» Your objective
Locate, in the data below, the line that contains "You are a GUI" and the line that contains "New Products (467, 1841)"; reproduce exactly those two lines and every line between them, nothing more.

═════ Data excerpts

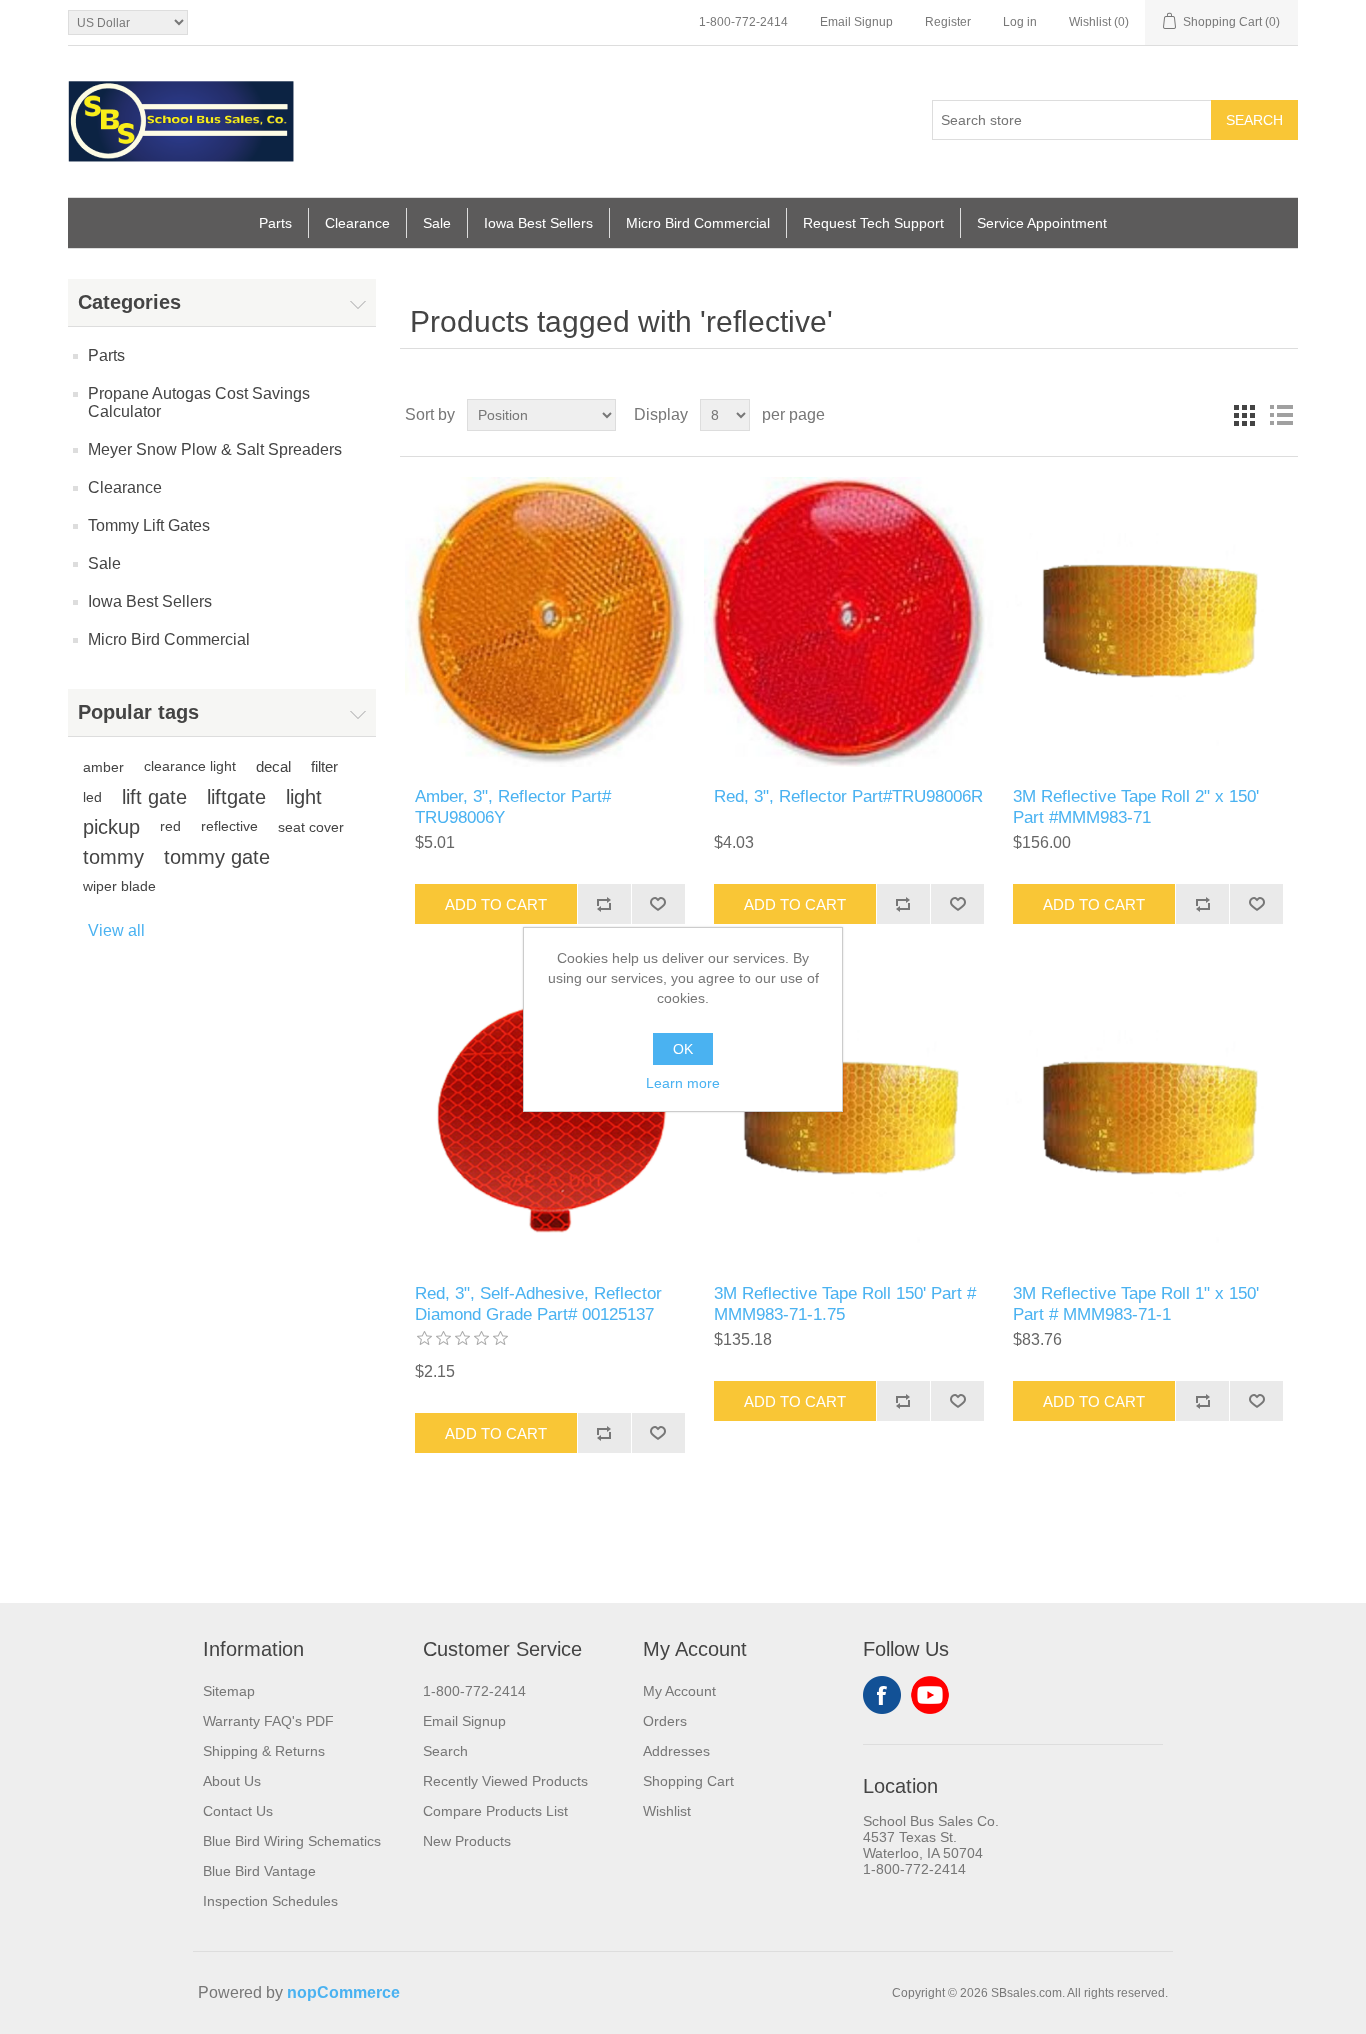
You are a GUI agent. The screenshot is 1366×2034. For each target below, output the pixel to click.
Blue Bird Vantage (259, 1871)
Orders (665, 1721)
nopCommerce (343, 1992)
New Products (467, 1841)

══════════
═════ Data excerpts

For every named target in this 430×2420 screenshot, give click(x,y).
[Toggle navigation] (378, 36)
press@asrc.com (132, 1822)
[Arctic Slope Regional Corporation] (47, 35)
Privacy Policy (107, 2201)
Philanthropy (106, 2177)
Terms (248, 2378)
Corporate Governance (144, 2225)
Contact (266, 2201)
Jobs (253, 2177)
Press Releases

══════════

» Response below
You are a GUI agent. The screenshot is 1366×2034. For each target below, output the pixel to click.
Blue Bird Vantage (259, 1871)
Orders (665, 1721)
nopCommerce (343, 1992)
New Products (467, 1841)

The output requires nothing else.